A mais recente pesquisa Futura/Apex revelou o que já vinha se desenhando nas ruas e nas redes: o governo Lula 3 vive seu pior momento desde janeiro de 2023. Apenas 23,9% dos brasileiros avaliam a gestão como boa ou ótima, contra 51,1% que consideram ruim ou péssima. É a maior disparidade entre aprovação e rejeição já registrada pelo instituto.
Mas o que explica essa queda tão brusca?
O aumento do IOF (Imposto sobre Operações Financeiras) e a ameaça de taxação de investimentos populares, como as LCAs, geraram forte rejeição entre empresários, produtores rurais e a classe média.

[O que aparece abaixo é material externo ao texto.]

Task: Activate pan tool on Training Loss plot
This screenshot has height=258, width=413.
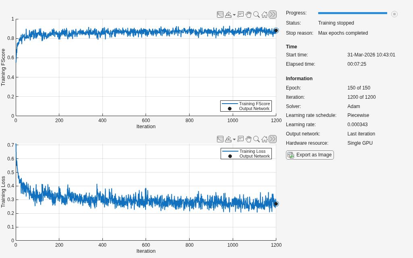Action: (x=248, y=139)
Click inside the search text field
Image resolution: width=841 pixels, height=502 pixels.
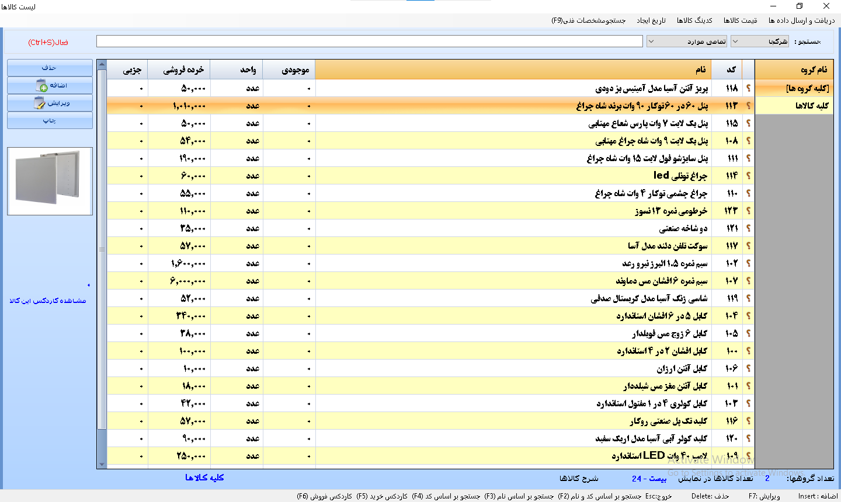click(369, 41)
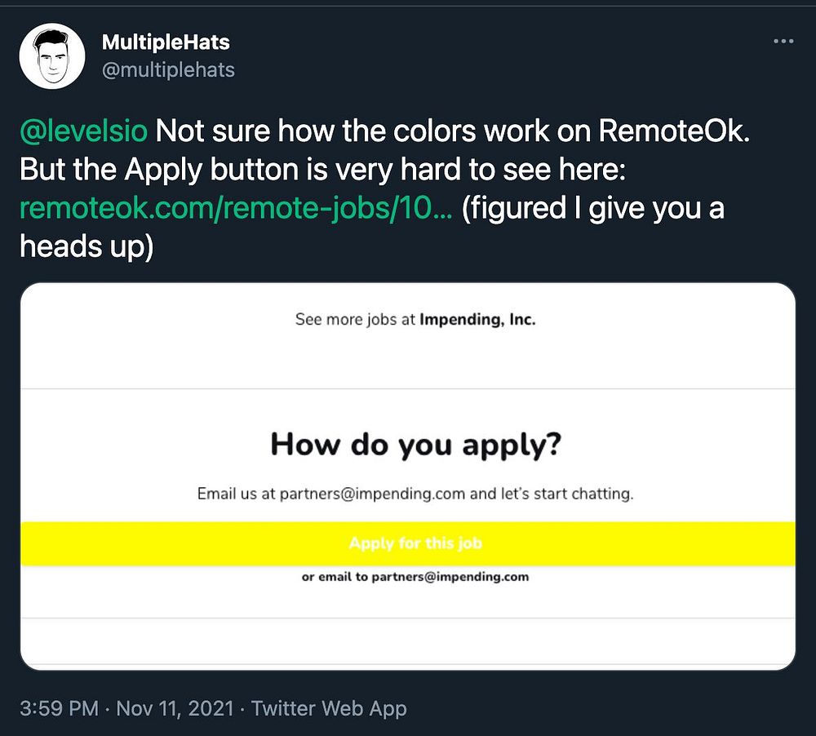
Task: Open the 3:59 PM timestamp link
Action: [x=59, y=708]
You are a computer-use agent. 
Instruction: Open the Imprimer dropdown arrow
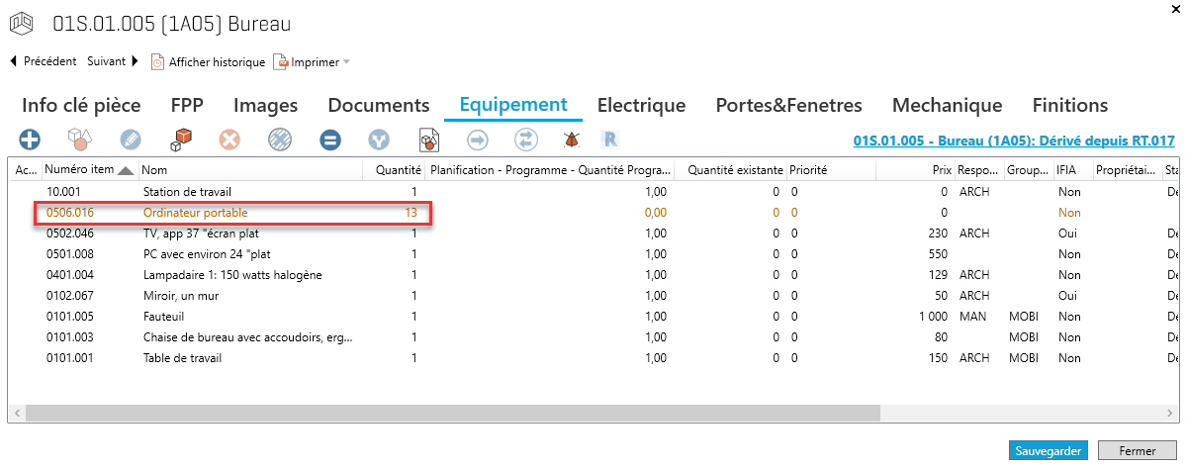347,62
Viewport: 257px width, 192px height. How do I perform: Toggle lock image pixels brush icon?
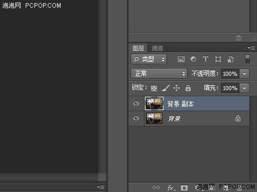pyautogui.click(x=166, y=88)
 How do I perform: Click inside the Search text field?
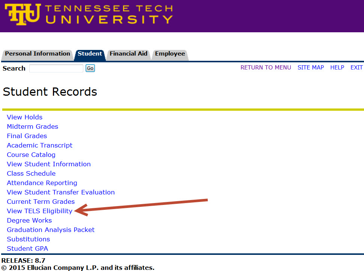(56, 68)
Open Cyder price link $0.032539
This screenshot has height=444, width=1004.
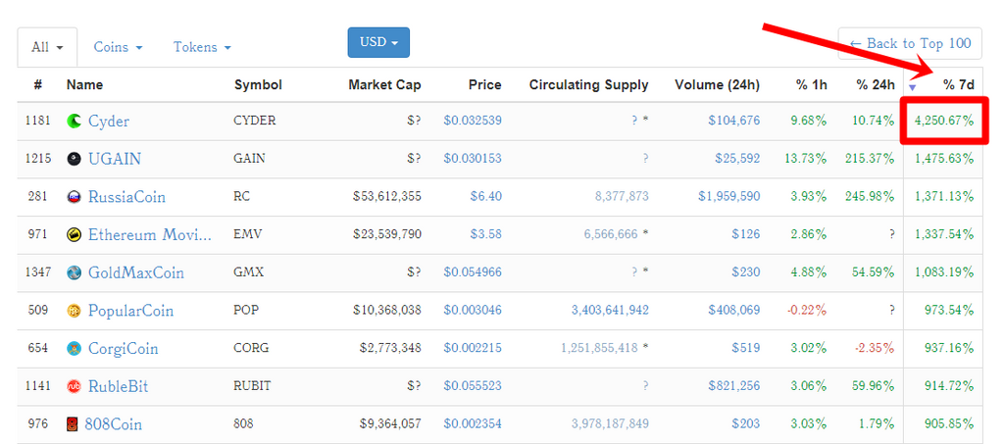pos(473,122)
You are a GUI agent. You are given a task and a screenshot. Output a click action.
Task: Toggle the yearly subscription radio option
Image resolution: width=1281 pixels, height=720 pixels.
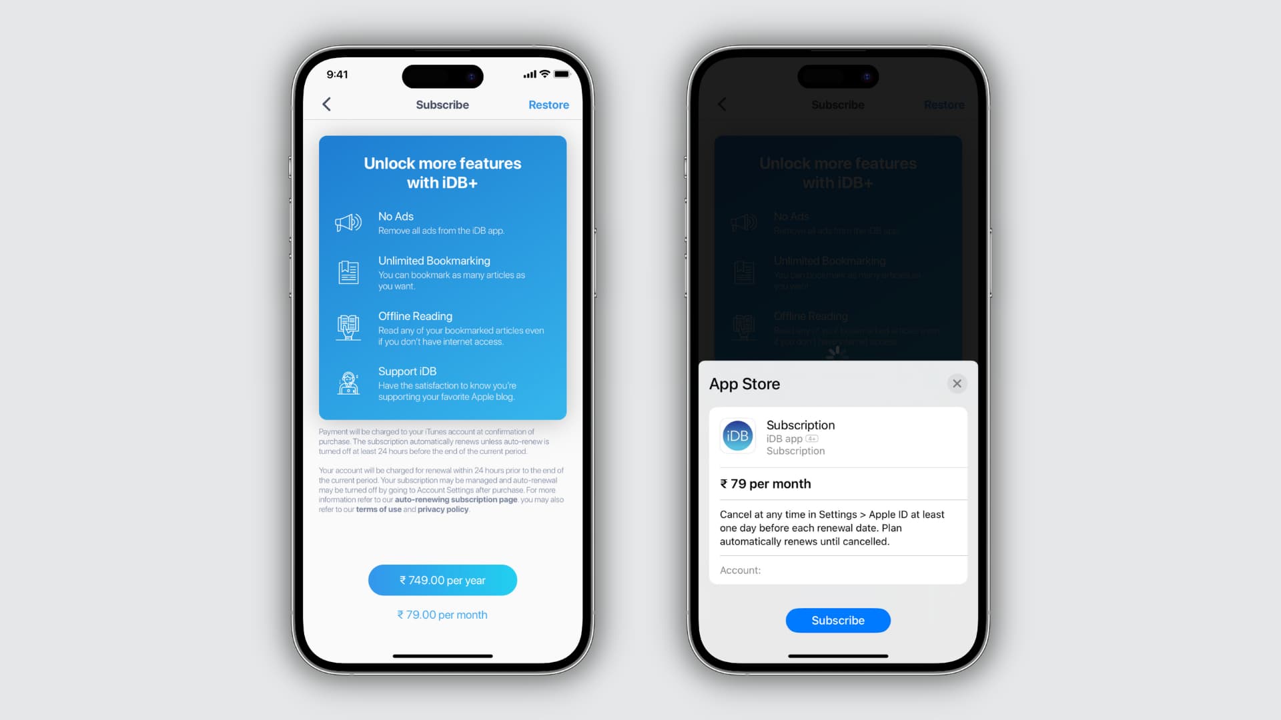click(442, 579)
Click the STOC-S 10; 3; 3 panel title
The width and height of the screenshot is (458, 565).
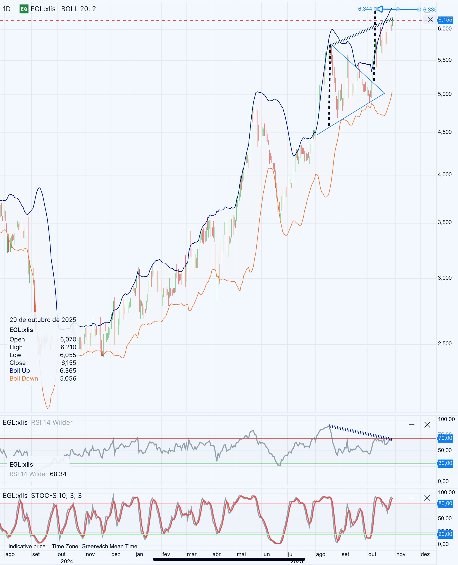[56, 496]
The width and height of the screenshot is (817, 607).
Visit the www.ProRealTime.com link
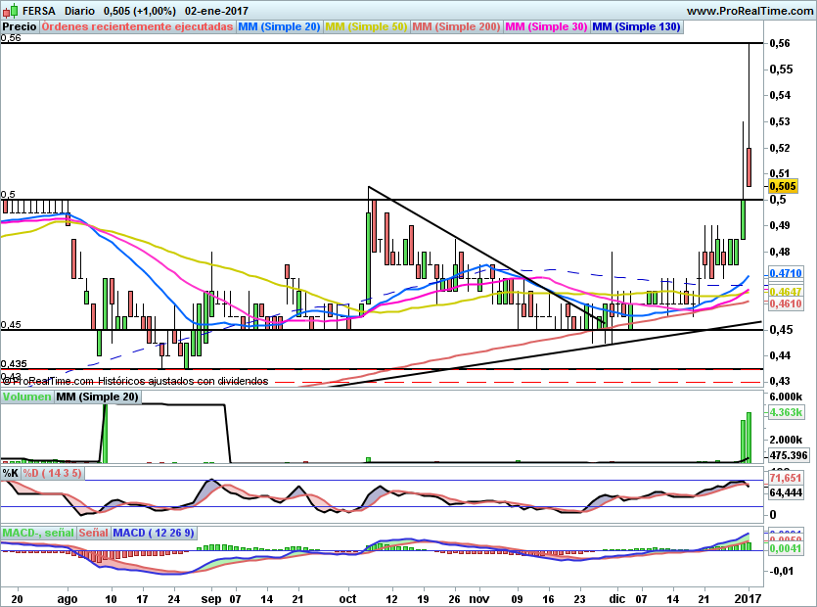[x=749, y=10]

Num país ainda tentando se recuperar do impacto inflacionário, qualquer aumento de tributo soa como traição à promessa de "colocar o pobre no orçamento".

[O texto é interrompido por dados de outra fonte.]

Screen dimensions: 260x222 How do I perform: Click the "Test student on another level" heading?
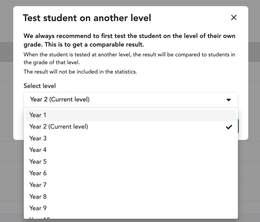pyautogui.click(x=87, y=18)
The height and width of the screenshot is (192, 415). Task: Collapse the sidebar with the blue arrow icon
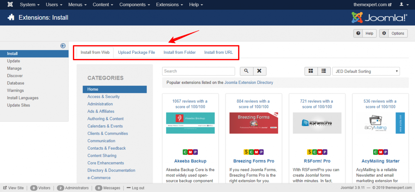coord(63,46)
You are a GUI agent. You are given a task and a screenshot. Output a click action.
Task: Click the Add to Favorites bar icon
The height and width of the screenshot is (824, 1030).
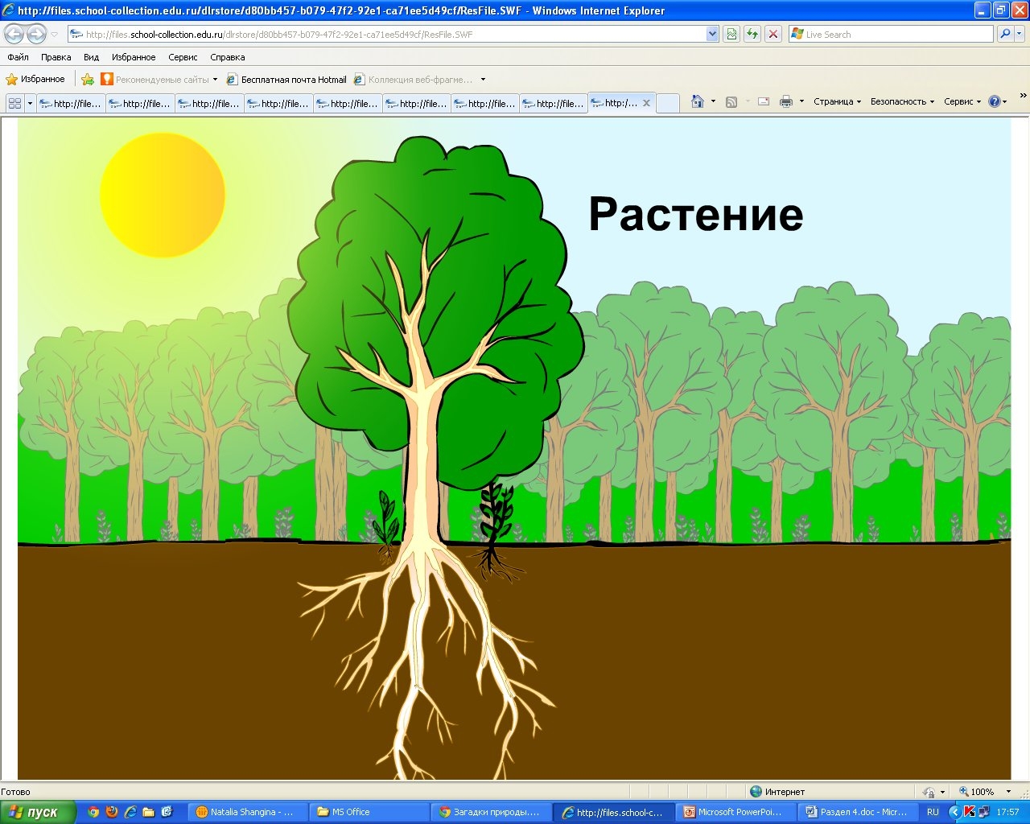[88, 80]
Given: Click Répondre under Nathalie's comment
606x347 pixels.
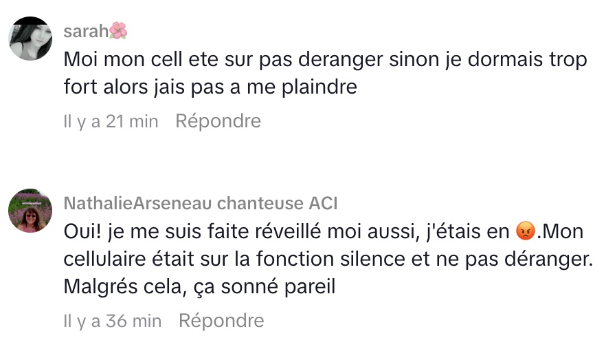Looking at the screenshot, I should (x=221, y=320).
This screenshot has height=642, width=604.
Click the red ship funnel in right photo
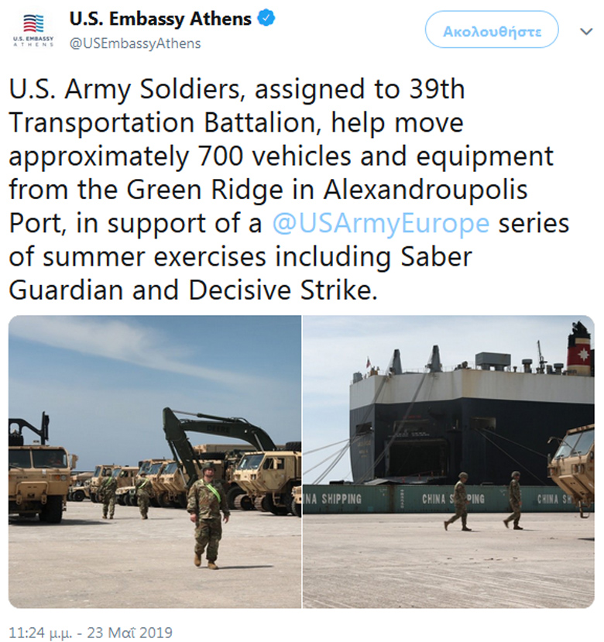578,353
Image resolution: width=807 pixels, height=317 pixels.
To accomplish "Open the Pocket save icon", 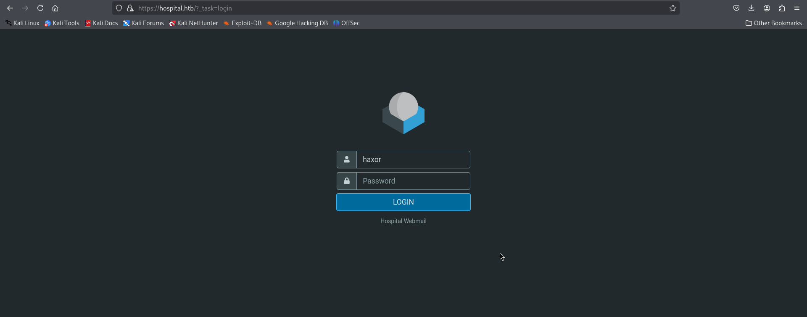I will pos(736,8).

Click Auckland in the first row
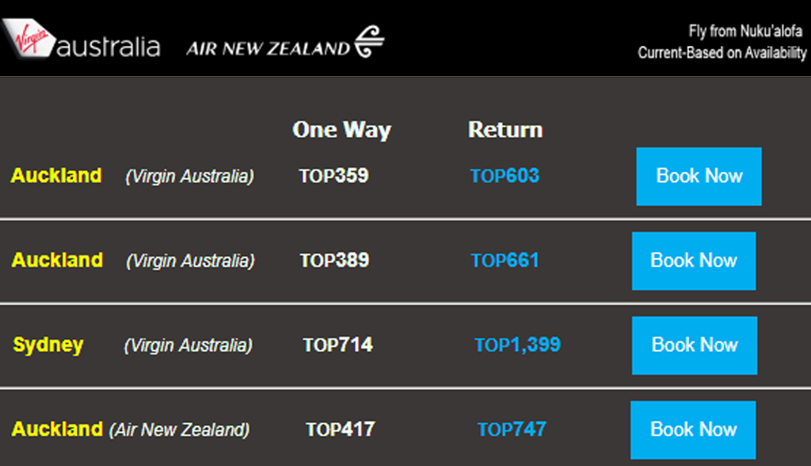[x=56, y=175]
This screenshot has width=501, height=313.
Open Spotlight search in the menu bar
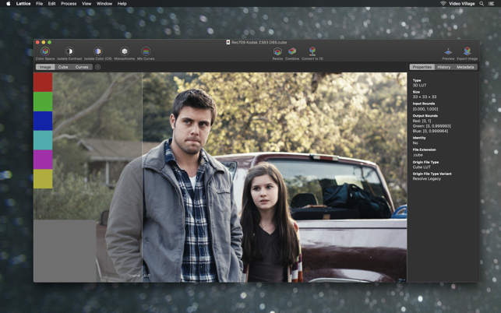(482, 4)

O desgaste com as fraudes no INSS, que prejudicaram diretamente aposentados e trabalhadores mais pobres, minou o apoio popular que Lula sempre teve entre os mais vulneráveis.
A gestão não conseguiu oferecer respostas convincentes nem medidas efetivas de correção. Resultado: desconfiança crescente.
Apesar de indicadores pontuais positivos, como o PIB técnico e a taxa de juros em queda lenta, a economia real segue estagnada. O número de empregos informais é alto, e o poder de compra segue corroído.
Para o eleitor comum, o discurso de estabilidade macroeconômica não enche a geladeira.
A insistência do governo em discursos ideológicos, confrontos com o Congresso e atritos com setores produtivos também ajuda a explicar a queda. A agenda pública parece distanciada das prioridades populares.
Fala-se de regulação de redes sociais, política internacional e ideologia, enquanto falta resposta concreta para segurança, saúde e geração de empregos.
Os números mostram que a curva é descendente há mais de um ano, com algumas breves oscilações. O desgaste não parece mais pontual, mas estrutural. A chamada “boca de jacaré” - quando a curva da rejeição sobe enquanto a da aprovação desce - está cada vez mais aberta.
Para reverter isso, o governo precisaria:
Reorientar a comunicação com foco no que afeta diretamente o cotidiano das pessoas;
Ancorar a política econômica em resultados práticos e não só em números técnicos;
Romper com discursos que reforçam a polarização e adotam tom revanchista;
Mostrar resultados claros no combate à corrupção e na gestão da máquina pública.
Até agora, nada disso foi feito.
Lula ainda mantém apoio político institucional, mas a base social está desgastada e desconfiada. O risco, para o Palácio do Planalto, é o cenário se agravar com o avanço de pautas impopulares e mais denúncias administrativas.
Se nada mudar, a tendência é que o governo chegue a 2026 enfraquecido - e talvez, isolado.